My journey began in 2016. My family and I were visiting our daughter studying abroad in Ireland, when I developed a horrible cough.
It got so bad that by the end of the trip, my voice was completely hoarse. At first, I thought I was sick from traveling; but when my cough still hadn’t subsided after getting back to the United States, I knew I had to visit an ENT to get checked out. After numerous tests, I got a call from my doctor asking me to come into the office to discuss the results.
He told me I had HPV carcinoma of the larynx. Hearing him say cancer left me speechless. It was utterly numbing. My wife and I immediately decided that we didn’t want to hide my diagnosis from our children. We thought it was best to “rip the Band-Aid” and tell them what was going on. Although it was extremely emotional, I wanted to make sure we went on this journey together.
That August I underwent primary chemoradiation therapy. Initially, I was able to avoid a PEG tube by working tirelessly with a speech and swallow therapist to maintain my nutrition by mouth. After finishing my treatments, I was recovering and imaging was showing the cancer was resolving well. Everything seemed to be going in the right direction until I came home from a bike ride one day in June of 2017 and could barely breathe. I immediately went to the emergency room where they placed a tracheostomy tube because my airway had shrunk to the size of a cocktail straw. I had so much edema in my throat that it became almost impossible to swallow. So, because my weight dropped significantly, a week after the tracheostomy tube was placed my doctor decided I needed a PEG tube as well. Imaging showed the cancer was still gone, but radiation therapy had damaged my cricoid cartilage. I was able to get rid of the PEG tube in 4 months but had to keep the tracheostomy tube in for about seven months until the swelling had calmed down enough for me to breathe normally. I thought I was in the clear.

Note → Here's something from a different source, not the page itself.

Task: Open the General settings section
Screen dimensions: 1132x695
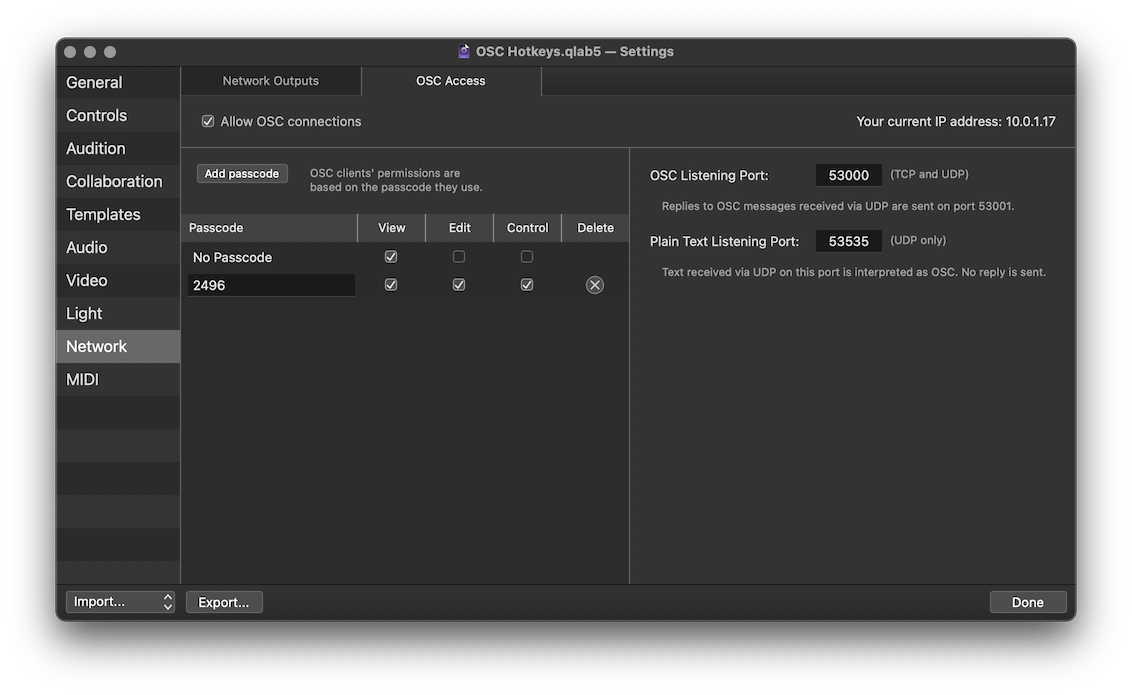Action: click(x=94, y=83)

Then, in November of 2018, I was spinning in a class and started having difficulty breathing again. Imaging still showed no sign of the cancer returning but did show my thyroid cartilage, a different area, had broken down due to the radiation. This was terrible news because they were forced to put the tracheostomy tube back in, although I avoided the PEG tube this time. I am still waiting for my airway to improve enough to get it removed. On a positive note, I did improve enough that I started biking again in April of 2019 with my tracheostomy tube capped, meaning breathing through my airway only.

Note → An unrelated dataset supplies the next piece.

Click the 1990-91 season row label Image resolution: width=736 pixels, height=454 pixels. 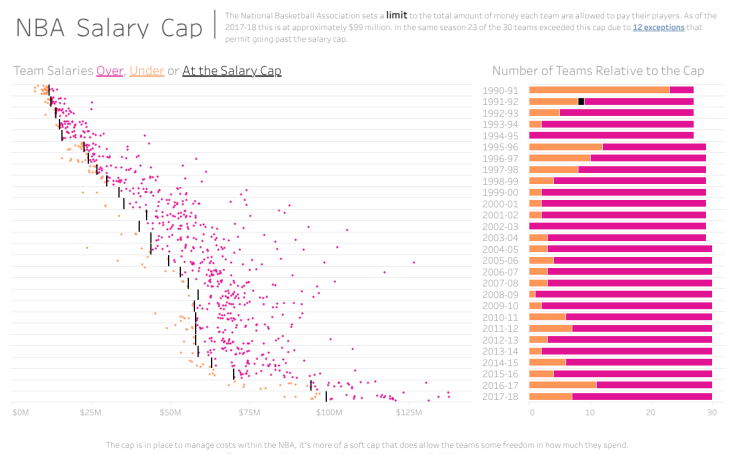click(500, 90)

From the beginning of this journey in 2016, I continued to work the whole time while I was undergoing chemoradiation treatments. I would go down to the hospital each evening after work to get chemoradiation. After getting each Trach in I tried to get back to work as soon as possible. While this was exhausting, I wanted to maintain my regular routine as much as possible. It was important to push myself. I didn’t want the disease to dictate the way I lived. I was lucky to have such a knowledgeable support team behind me; my dad is a radiation oncologist and my wife is a dietician. Their expertise made me confident I was always headed in the right direction. In addition to the support of my family, my congregation was incredibly supportive. Besides the prayers and holy oils they sent me, they went as far as creating a schedule where they would cook meals and deliver them to my house. It’s often hard to accept help, but I realized that everyone has their time in life to receive. This was my time. The more support you have behind you, the more you can concentrate on the ultimate goal of ridding the disease. That being said, at the end of the day it’s your own battle. No matter how much support you have, at times it will be lonely. Concentrate on living with positivity, having faith and the rest will fall into place.